Autrice a priori peu prolifique puisqu'elle n'a apparemment signé au Japon que 4 oeuvres plutôt courtes en une dizaine d'années de carrière, Narumi Shigematsu n'en reste pas moins une artiste à la bibliographie plutôt étonnante, dans la mesure où chacune de ses oeuvres est dans un registre bien différent de la précédente. Ainsi, son premier manga, Shiroi Hon no Monogatari, paru en 2010 dans feu l'excellent magazine Ikki de Shôgakukan, était une tranche de vie ancrée dans l'univers des livres à Paris, tandis que sa deuxième série, Babel, oeuvre en 5 tomes parue à partir de 2012 elle aussi dans Ikki, fut un récit de SF nous plongeant en 2050 auprès d'un réparateur de livres numériques qui veut lever le voile sur le drama parental qui l'a frappé. Puis en 2017, elle signa, pour le magazine Be Love de Kôdansha, Hana Koi Shounen, série en 2 tomes mêlant cadre historique, drame et romance aux accents shônen-ai, en nus plongeant dans l'univers de la danse sous l'ère Heian (794-1185). Mais c'est avec sa dernière oeuvre en date qu'on peut la découvrir en France aux éditions Akata, et avec celle-ci la mangaka change encore beaucoup de sujet !

De son nom original Blade Girl : Kataashi no Runner, Running Girl, ma course vers les paralympiques est une série qui fut publiée en 2018-2019, elle aussi dans les pages du Be Love, magazine orienté pour les jeunes femmes adultes, où l'on trouve aussi les séries Chihayafuru et Une vie au zoo par exemple.
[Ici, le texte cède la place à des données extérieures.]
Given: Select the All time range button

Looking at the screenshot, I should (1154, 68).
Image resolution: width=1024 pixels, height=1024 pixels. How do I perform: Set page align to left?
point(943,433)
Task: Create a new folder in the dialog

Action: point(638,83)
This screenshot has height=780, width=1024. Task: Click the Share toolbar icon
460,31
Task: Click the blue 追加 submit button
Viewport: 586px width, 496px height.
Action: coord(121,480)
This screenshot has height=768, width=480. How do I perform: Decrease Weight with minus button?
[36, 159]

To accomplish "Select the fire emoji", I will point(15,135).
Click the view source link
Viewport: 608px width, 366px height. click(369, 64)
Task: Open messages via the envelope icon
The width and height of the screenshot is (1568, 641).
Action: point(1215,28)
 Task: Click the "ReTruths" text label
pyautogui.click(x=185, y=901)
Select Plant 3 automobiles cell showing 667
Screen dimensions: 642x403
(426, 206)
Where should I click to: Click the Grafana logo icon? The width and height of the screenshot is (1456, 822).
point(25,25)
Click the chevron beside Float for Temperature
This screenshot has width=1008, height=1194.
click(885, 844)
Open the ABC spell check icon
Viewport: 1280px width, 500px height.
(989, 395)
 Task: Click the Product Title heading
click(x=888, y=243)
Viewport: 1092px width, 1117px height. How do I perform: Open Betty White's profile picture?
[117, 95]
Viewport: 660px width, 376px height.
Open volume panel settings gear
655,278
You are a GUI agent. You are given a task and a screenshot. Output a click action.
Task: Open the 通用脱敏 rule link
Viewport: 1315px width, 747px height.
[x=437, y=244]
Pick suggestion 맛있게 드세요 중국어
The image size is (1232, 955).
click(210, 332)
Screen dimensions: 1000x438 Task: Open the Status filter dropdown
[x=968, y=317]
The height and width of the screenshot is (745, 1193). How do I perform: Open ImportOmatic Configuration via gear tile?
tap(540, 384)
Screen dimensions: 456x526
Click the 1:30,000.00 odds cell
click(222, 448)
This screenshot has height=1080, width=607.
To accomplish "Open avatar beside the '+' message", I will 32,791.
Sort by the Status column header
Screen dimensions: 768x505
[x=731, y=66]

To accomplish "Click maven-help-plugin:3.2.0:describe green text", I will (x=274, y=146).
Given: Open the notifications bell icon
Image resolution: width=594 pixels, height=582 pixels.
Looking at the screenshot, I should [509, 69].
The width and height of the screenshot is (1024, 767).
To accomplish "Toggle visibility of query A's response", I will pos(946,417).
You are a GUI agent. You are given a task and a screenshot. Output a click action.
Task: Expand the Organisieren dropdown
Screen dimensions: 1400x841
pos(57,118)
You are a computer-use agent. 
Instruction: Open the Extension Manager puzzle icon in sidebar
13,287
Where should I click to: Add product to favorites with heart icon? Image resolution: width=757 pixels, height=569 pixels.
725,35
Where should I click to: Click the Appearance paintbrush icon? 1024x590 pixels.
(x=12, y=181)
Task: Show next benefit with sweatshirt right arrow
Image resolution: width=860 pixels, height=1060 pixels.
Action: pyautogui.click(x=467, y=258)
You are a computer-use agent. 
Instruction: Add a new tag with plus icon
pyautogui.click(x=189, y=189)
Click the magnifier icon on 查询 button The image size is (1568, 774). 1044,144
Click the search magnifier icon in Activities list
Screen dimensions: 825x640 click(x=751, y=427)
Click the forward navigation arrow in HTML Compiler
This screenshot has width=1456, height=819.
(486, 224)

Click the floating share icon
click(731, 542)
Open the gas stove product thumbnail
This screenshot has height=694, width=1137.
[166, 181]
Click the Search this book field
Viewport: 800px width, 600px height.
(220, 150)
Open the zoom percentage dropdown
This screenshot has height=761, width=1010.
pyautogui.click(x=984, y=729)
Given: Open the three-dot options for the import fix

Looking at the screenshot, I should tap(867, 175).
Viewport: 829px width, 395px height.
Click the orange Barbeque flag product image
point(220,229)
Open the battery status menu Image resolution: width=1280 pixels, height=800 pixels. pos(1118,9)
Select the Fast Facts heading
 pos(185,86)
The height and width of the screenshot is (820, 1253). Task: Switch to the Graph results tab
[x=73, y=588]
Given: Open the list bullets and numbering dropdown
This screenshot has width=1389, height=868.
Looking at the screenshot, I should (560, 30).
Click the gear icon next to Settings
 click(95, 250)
Prévue dès le départ pour durer 3 volumes, elle s'est achevée dans son pays d'origine l'été dernier, donc peu de temps après l'annonce de son acquisition française par les éditions Akata. Fortement portée par l'éditeur, l'oeuvre fait partie de ces séries qui, à l'instar de GAME, Our Colorful Days, Switch me On, Back to You et d'autres, sont d'abord publiées en version numérique, chapitre par chapitre, avant leur sortie en version papier. Les chapitres dématérialisés commencèrent donc à arriver chez les e-libraires français quelque temps après l'annonce de l'acquisition, tandis que la parution des 3 tomes papier était déjà clairement planifiée: mars, juin, et septembre 2020 ! Un rythme régulier d'un tome tous les 3 mois qui n'était sans doute pas anodin, puisque tandis que le tome 1 devait donc être lancé pour le salon Livre Paris, le 3e et dernier volume, de son côté, devait arriver pile pour les Jeux Paralympiques de Tokyo... mais tout ça, c'était évidemment avant la situation due au Covid-19. En plus de faire partie de ces titres malheureux qui sont sortis pile la semaine du début du confinement en mars dernier, donc sans possibilité de report, Running Girl doit, en plus, composer avec le report des Jeux Paralympique à août-septembre 2021, ce qui bousille forcément un peu le planning si bien pensé par Akata... A l'heure où le déconfinement arrive ce 11 mai et que les librairies peuvent rouvrir leurs portes, le moment est parfait pour que nous revenions sur le premier volume, qui était déjà intégralement disponible en numérique via sa prépublication par chapitre, tout comme l'occasion est bonne pour que vous alliez découvrir l'oeuvre. D'autant plus que, comme elles ont déjà pu le faire par le passé sur certains titres, les éditions Akata ont entrepris une bien belle chose: jusqu'au 30 septembre, pour chaque exemplaire du tome 1 vendu, 5% des recettes seront reversées à la fédération française de Handisport !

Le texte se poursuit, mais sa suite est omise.